> [Directives]:
- A) Write out the part of the fair plot summary starting with "The next day, Abel" and going on through "his family rejoice.".
- B) Extend the fair plot summary with new sentences that pick up after its final line.

··· Text provided

Margy and Pat sit on a hillside talking as the sun is coming up.  Pat asks Margy if she really plans to marry Harry, the man she is engaged to. Margy suggests that she probably will.  Margy asks Pat if he thinks he will ever marry and he responds that if he ever found a girl he wanted to marry, he would think too much of her to wish a guy like himself on her.  Despite this, he asks Margy to marry him, but she doesn't answer right away.  Pat says he would be no good for Margy but she would be awfully good for him. They make plans to meet the next night at the rollercoaster at 8:30, kiss and say goodnight.  After Margy starts to walk away, she turns back and tells Pat that she couldn't marry anyone but him, ever.

The next day, Abel rushes to get Blue Boy, who has already won the blue ribbon in his senior class, ready for the grand champion boar competition.  During the preparations, the owner of Esmeralda, the female pig near Blue Boy, takes Esmeralda out to weigh her and Blue Boy immediately lies down and doesn't want to get up.  Abel manages to get Blue Boy out to the judging ring, but in the middle of the judging Blue Boy lies down again and will lose the competition if he doesn't get back up.  At the last minute, Blue Boy sees Esmeralda in the stands and the pigs "talk" to each other, and Blue Boy gets back up.  The judges announce Blue Boy the winner, and Abel and his family rejoice.

That night, the last night of the fair, Margy goes to meet Pat and Wayne goes to meet Emily. Abel reads Pat's newspaper article about Melissa winning the pickle and mincemeat competition, and it says that Mr. Hippenstahl, the judge who couldn't stop eating the mincemeat, had delirium tremens afterwards, presumably from the brandy.  Melissa demands that Abel take her out to see the fair.  Melissa and Abel go to see the dance band ("All I Owe Ioway").  Mr. Hippenstahl is at the next table getting drunk, and he proceeds to follow Melissa and Abel around the midway, much to Abel's annoyance.

······
··· Dataset extract

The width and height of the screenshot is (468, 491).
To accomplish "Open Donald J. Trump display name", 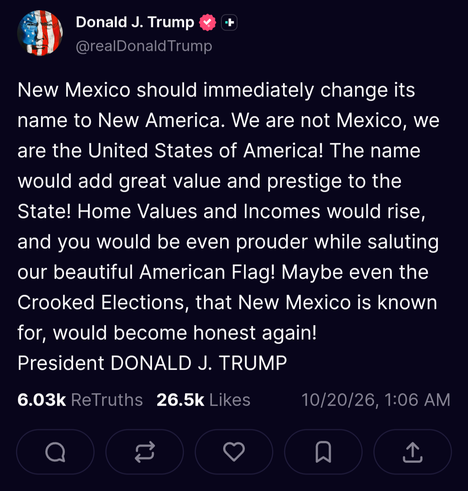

······

> [Per-task outputs]:
- A)
The next day, Abel rushes to get Blue Boy, who has already won the blue ribbon in his senior class, ready for the grand champion boar competition.  During the preparations, the owner of Esmeralda, the female pig near Blue Boy, takes Esmeralda out to weigh her and Blue Boy immediately lies down and doesn't want to get up.  Abel manages to get Blue Boy out to the judging ring, but in the middle of the judging Blue Boy lies down again and will lose the competition if he doesn't get back up.  At the last minute, Blue Boy sees Esmeralda in the stands and the pigs "talk" to each other, and Blue Boy gets back up.  The judges announce Blue Boy the winner, and Abel and his family rejoice.

- B)
While Wayne waits at the stage door for Emily, McGee thanks Wayne for helping him with the song and mentions that Emily will be singing the song the next night in Chicago. Wayne is surprised to hear from McGee that Emily is leaving for Chicago that night because Emily didn't tell him.  Emily finally comes out and Wayne tries to convince her to go home to the farm with him instead of going to Chicago with the band. Emily says she can't and starts to confess something to Wayne, but runs away crying. McGee explains to Wayne that Emily is already married, although the marriage is unhappy, and that Emily didn't want to tell Wayne and spoil everything.  McGee and Wayne get drunk together and stumble back to the Frakes' camp.

At the same time, Pat learns he's being offered a new job writing his own syndicated column and the boss wants to meet with him in Chicago that night about the job.  Pat protests that he has Margy waiting for him, but Pat is told that if he doesn't leave immediately to get to Chicago for the meeting, he won't get the job and he'll be "through."  Margy ends up waiting all night by the rollercoaster for Pat, who never shows up because he went to Chicago.  Margy waits until the midway begins shutting down and packing up, and then walks away sadly, assuming that Pat must have decided to brush her off.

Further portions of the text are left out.